**ИСХОДНЫЕ ДАННЫЕ**
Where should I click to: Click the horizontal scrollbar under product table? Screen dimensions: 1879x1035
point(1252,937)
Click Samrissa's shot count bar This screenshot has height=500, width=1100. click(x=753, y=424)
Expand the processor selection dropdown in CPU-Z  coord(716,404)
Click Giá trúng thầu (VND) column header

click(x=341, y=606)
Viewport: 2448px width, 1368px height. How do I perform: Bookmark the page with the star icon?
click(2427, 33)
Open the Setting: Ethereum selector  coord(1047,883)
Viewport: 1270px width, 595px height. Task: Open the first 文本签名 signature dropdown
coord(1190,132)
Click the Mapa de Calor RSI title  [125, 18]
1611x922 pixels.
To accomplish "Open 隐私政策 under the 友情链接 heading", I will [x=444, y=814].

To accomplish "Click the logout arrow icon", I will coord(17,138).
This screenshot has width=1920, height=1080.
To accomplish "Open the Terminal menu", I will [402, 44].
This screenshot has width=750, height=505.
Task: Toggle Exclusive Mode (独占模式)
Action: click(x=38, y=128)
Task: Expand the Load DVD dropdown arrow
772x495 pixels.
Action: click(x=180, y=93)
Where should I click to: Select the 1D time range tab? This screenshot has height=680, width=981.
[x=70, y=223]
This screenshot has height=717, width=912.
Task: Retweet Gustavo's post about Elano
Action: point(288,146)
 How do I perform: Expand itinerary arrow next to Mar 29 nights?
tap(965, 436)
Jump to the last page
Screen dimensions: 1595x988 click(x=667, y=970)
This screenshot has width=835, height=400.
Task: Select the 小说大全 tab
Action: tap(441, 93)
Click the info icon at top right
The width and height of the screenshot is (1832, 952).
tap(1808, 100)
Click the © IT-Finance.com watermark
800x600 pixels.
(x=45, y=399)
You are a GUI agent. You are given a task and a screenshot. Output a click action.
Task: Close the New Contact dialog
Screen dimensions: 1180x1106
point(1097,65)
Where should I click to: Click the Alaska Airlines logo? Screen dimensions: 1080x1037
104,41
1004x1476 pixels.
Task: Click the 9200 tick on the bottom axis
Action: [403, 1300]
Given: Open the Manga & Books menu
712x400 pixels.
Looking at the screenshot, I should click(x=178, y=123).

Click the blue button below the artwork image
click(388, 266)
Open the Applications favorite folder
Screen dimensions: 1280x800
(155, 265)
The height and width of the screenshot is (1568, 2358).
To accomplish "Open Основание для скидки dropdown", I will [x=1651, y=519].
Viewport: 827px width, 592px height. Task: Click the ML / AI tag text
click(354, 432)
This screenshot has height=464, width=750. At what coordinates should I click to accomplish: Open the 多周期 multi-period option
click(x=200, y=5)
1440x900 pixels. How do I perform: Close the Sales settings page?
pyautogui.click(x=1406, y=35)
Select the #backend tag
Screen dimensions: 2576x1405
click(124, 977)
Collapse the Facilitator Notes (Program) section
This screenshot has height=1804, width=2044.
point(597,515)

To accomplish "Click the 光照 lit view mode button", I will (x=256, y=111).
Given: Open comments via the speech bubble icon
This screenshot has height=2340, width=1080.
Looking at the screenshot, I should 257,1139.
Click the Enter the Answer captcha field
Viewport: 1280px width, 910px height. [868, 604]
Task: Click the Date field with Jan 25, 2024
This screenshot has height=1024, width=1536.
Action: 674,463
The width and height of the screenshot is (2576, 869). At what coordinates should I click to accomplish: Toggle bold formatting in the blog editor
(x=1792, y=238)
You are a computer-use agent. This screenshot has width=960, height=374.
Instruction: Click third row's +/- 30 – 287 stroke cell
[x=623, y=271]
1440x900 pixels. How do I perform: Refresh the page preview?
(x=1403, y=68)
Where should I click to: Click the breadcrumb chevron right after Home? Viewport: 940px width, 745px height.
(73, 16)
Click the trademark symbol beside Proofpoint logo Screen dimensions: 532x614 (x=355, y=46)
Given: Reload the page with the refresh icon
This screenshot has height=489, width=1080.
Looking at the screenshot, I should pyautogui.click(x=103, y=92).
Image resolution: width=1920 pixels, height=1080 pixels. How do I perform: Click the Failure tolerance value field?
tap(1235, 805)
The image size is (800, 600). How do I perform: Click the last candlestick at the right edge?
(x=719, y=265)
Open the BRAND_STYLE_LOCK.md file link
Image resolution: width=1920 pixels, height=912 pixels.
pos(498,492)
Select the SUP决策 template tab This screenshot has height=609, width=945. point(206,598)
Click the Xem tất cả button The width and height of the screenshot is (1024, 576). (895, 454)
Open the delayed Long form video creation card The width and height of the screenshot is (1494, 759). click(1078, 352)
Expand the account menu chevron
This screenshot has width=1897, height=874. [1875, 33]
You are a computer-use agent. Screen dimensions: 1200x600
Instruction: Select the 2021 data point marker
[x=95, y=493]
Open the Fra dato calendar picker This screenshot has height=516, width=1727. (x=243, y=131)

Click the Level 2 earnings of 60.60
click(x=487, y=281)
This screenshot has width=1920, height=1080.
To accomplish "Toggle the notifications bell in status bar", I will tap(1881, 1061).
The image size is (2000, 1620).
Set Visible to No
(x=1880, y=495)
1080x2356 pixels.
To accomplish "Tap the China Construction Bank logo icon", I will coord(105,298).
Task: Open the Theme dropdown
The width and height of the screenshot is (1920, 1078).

**УСЛОВИЕ ЗАДАНИЯ**
Отредактируйте данные от строки с «1611x922 pixels.» до строки с «I will coord(17,138).» включительно: замените «pixels» на «px», а всё остальное оставьте без изменений.

**РЕЗУЛЬТАТ ВЫПОЛНЕНИЯ**
1611x922 px.
To accomplish "Open 隐私政策 under the 友情链接 heading", I will [x=444, y=814].

To accomplish "Click the logout arrow icon", I will coord(17,138).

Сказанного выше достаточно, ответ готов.